Assim, a estratégia da Comissão Europeia, tem feito soar os alarmes e tem despoletado preocupações – algumas extremas, outras mais moderadas –, mas o seu objetivo, segundo Lahbib, é precisamente o oposto: «Saber o que fazer em caso de perigo, imaginar diferentes cenários, é também uma forma de evitar que as pessoas entrem em pânico».

Exemplos históricos

Puxando a fita atrás, vários foram os momentos em que os Estados empreenderam campanhas de sensibilização como este da União Europeia, ainda que em contextos ligeiramente diferentes.
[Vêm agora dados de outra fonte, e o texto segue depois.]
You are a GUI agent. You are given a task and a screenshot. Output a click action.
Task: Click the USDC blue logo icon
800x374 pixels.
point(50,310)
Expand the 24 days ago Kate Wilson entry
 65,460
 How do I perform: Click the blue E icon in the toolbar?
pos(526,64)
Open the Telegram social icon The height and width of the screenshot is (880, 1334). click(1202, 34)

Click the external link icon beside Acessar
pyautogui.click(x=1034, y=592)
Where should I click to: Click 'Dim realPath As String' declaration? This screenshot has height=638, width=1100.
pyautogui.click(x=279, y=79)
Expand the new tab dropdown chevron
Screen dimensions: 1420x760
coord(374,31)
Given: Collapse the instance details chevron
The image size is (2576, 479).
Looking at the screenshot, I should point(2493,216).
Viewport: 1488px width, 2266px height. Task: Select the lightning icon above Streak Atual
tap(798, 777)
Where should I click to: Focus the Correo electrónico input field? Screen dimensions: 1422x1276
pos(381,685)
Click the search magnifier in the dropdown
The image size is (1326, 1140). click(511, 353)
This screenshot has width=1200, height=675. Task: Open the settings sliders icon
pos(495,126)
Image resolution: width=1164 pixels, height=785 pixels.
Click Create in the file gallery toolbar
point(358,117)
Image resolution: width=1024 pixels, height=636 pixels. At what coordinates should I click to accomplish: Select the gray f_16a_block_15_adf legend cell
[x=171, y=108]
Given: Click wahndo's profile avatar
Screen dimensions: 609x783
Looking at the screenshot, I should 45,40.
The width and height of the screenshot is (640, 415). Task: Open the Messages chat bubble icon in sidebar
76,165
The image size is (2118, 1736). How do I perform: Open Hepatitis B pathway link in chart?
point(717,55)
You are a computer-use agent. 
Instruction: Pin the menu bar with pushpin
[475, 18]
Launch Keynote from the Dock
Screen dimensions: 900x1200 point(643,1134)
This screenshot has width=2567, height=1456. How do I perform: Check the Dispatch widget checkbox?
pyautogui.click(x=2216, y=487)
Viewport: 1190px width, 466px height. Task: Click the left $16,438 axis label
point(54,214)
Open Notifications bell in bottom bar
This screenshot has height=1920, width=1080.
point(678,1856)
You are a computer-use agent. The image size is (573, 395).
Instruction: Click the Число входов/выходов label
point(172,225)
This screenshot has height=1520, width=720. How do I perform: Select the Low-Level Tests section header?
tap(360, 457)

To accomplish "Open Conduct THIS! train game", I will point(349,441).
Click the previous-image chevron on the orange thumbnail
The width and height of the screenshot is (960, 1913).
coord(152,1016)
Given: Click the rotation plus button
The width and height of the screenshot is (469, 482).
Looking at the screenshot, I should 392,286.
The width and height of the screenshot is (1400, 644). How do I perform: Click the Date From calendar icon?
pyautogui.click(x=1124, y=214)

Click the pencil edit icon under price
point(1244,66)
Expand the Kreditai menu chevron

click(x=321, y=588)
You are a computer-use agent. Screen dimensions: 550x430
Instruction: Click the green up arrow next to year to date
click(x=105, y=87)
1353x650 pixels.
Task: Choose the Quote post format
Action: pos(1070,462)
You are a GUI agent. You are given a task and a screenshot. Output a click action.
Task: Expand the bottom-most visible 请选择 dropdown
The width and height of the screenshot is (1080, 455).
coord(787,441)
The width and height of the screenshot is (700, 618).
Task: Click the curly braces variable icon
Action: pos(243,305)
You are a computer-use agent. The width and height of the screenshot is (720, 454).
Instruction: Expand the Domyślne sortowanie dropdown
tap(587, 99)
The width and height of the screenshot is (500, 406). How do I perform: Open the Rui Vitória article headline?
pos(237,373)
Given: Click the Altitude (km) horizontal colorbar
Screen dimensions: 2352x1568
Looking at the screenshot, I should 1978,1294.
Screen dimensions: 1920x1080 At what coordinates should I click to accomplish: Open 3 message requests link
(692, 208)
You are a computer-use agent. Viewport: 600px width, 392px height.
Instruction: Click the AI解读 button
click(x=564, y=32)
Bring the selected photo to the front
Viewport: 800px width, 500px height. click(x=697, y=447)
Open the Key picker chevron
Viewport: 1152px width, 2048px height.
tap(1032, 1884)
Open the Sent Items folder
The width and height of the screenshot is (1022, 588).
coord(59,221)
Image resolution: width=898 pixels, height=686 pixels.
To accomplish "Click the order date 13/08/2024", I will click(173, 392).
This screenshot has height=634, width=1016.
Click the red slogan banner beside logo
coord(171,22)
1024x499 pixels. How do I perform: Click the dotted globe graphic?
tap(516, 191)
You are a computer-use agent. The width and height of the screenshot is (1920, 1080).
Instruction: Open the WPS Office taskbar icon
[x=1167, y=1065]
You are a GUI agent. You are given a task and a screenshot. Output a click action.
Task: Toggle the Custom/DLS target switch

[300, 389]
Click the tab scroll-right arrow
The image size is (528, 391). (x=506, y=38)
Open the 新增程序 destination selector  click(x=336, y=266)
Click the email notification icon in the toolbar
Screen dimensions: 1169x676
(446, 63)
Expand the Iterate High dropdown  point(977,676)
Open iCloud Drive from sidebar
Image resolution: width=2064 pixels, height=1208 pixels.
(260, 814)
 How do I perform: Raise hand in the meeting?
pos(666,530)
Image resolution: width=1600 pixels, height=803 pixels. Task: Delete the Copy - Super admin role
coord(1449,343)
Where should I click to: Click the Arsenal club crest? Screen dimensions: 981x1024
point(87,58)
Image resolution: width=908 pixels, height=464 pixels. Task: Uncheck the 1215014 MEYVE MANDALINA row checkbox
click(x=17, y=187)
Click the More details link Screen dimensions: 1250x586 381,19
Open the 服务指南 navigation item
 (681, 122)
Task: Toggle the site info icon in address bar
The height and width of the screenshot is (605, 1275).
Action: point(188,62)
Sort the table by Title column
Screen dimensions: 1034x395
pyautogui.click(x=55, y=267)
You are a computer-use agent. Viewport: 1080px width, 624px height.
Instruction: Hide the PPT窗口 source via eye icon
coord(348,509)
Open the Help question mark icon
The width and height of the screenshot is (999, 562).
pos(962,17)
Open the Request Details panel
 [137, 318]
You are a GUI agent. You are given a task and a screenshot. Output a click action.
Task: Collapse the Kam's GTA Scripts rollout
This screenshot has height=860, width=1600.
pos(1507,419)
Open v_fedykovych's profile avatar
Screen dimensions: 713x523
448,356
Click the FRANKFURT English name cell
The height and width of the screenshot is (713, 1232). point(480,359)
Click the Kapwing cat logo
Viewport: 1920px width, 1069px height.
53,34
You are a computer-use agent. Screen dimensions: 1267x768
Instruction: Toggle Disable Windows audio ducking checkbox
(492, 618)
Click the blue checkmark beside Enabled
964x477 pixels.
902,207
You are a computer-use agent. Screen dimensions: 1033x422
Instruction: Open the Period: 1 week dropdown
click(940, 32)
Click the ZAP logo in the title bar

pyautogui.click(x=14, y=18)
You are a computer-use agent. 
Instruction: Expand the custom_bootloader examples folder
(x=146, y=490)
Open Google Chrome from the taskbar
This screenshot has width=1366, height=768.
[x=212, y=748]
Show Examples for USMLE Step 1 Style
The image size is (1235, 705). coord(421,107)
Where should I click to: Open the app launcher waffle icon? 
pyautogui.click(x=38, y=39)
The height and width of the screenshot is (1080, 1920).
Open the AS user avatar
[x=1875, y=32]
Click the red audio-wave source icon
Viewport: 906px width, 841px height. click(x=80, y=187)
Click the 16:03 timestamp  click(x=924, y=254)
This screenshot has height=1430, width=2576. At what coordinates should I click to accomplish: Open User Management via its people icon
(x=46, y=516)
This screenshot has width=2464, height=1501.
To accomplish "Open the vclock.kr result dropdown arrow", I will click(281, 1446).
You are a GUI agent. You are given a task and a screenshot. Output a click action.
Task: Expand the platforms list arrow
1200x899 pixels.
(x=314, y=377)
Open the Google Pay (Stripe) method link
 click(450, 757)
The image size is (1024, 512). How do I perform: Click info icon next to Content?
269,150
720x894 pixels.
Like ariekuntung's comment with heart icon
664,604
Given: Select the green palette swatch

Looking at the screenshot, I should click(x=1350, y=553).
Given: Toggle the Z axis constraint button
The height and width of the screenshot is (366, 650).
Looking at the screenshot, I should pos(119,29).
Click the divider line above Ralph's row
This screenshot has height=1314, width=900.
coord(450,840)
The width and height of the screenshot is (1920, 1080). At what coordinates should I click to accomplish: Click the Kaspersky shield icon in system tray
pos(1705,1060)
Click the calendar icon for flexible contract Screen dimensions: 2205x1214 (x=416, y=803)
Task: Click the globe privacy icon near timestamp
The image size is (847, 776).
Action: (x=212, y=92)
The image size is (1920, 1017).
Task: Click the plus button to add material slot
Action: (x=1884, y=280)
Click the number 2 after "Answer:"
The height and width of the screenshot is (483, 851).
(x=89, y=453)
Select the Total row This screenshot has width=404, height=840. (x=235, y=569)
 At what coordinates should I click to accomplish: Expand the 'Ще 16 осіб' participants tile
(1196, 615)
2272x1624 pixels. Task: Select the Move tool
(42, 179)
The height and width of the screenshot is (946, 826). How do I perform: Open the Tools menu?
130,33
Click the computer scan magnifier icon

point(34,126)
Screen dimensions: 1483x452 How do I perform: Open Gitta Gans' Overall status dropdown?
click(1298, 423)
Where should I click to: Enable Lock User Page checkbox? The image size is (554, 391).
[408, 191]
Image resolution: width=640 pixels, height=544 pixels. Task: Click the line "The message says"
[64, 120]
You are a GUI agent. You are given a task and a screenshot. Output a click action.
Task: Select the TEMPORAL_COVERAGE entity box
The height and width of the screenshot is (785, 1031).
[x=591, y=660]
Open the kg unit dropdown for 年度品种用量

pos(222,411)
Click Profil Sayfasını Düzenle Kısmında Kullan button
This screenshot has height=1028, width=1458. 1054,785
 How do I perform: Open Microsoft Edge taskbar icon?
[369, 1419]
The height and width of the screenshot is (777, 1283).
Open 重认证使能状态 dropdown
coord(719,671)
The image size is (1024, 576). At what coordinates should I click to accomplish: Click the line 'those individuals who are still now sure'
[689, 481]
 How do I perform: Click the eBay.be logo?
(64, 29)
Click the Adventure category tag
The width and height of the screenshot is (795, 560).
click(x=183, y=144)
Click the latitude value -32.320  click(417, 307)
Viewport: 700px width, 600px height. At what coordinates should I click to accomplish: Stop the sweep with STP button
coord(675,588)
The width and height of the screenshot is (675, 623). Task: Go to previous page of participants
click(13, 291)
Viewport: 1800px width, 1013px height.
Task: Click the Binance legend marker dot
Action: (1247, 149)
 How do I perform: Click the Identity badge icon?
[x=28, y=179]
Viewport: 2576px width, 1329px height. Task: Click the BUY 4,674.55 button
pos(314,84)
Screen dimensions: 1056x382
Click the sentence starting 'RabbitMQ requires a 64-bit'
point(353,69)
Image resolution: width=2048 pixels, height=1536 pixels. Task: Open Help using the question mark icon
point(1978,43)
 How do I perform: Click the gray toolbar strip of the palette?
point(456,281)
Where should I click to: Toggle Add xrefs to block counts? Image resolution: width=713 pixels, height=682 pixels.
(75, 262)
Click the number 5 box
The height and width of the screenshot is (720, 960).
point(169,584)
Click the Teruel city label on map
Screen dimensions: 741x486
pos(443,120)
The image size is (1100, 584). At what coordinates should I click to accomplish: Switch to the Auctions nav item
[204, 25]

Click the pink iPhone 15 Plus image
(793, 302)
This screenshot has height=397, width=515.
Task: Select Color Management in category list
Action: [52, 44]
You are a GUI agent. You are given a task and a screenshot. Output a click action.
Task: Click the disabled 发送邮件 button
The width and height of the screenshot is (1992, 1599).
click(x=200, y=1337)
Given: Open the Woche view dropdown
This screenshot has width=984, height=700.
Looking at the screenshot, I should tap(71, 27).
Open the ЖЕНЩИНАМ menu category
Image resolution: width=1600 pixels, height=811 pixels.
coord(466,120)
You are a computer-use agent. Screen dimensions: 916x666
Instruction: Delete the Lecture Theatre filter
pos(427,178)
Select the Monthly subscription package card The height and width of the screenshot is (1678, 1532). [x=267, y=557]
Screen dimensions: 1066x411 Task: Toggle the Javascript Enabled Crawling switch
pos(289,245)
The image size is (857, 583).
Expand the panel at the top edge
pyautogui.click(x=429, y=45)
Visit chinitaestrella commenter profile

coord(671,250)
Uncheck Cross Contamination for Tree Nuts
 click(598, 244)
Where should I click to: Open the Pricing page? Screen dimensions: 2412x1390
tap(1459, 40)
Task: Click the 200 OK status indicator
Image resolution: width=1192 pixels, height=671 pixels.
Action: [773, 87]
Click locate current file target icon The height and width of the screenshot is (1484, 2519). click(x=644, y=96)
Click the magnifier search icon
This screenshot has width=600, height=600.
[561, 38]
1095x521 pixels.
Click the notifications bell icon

Na II Guerra Mundial, durante a campanha de ataques aéreos nazis contra o território – o famoso Blitz –, o governo de Sua Majestade distribuiu panfletos, máscaras de gás, apelou à construção de abrigos e à acumulação de mantimentos essenciais e ainda ao “black out”, ordenando o corte da luz e a cobertura das janelas com tinta e cortinas pretas.

Também no conflito que marcou a segunda metade do século XX, a Guerra Fria, vários foram os exercícios e avisos levados a cabo por ambos os lados da barricada. A União Soviética promoveu a construção de bunkers e fomentou práticas de evacuação. Nos Estados Unidos foi publicado o icónico “Duck and Cover” (Abrigue-se e Proteja-se, numa tradução livre para português), um panfleto vermelho da Administração Federal da Defesa Civil (FCDA) em 1951, cuja mensagem foi adaptada à sétima arte e à rádio. Segundo o website Oregon History Project, «Os esforços federais para educar o público sobre os riscos de um ataque atómico e as estratégias de sobrevivência assumiram muitas formas, incluindo a promoção e distribuição de curtas-metragens, programas de rádio, artigos noticiosos, cartazes e panfletos.  Ao promover a prontidão face a uma guerra atómica, os administradores da FCDA esperavam alertar o público para os perigos da guerra atómica, alarmando-o o suficiente para participar nos programas de defesa civil, mas não o suficiente para entrar em pânico ou se tornar fatalista».

Outros exemplos históricos podem ser encontrados em Israel durante a Guerra do Golfo no início da década de 1990, onde, segundo contou uma fonte israelita à LUZ, a população se fazia acompanhar de máscaras de gás. Os ataques às Torres Gémeas a 11 de setembro de 2001 também obrigaram o Governo americano a tomar medidas excecionais.

Assim, vemos que estes alertas são uma constante ao longo dos tempos e que o objetivo nunca foi causar o pânico, esperando o melhor, mas preparando a população para o pior.